Let's see how that performs:
connection.execute("DELETE FROM readings")
%timeit -n1 -r1 flight_data.to_sql('readings', connection, if_exists='append', index=False)
5.53 s ± 0 ns per loop (mean ± std. dev. of 1 run, 1 loop each)
By default, to_sql
will place all the insert statements into a single transaction so this is far more efficient than our first example.
Pandas will also iterate over our dataframe more efficiently than the for loop in our second example.

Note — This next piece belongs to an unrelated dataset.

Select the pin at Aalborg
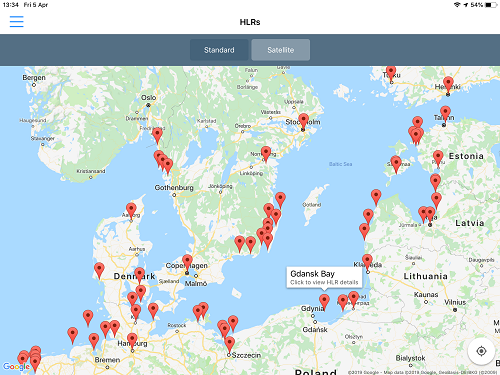The width and height of the screenshot is (500, 375). (x=131, y=211)
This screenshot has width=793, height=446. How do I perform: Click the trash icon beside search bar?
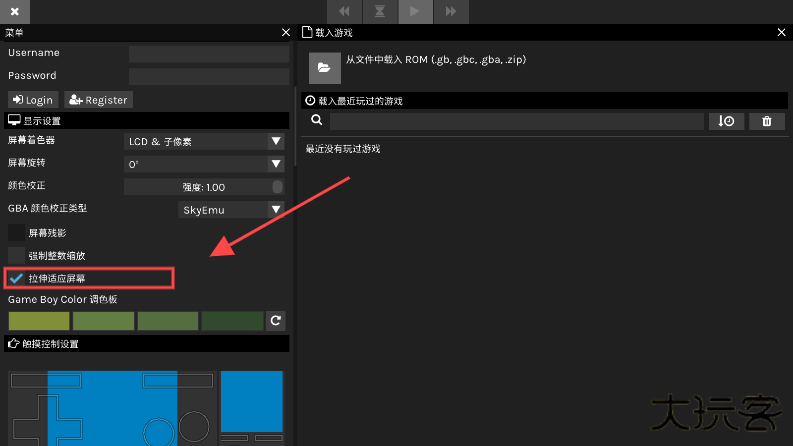coord(766,121)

However, pandas generates an insert statement for each row and passes those to the DBMS for execution. Our third example is faster because we used an SQL statement with bound parameters. We are passing that single SQL statement to the DBMS, along with the relevant data, and asking it handle those as best it can. A DBMS is designed to handle just that sort of task efficiently and so it's faster than pandas generating the insert statements itself.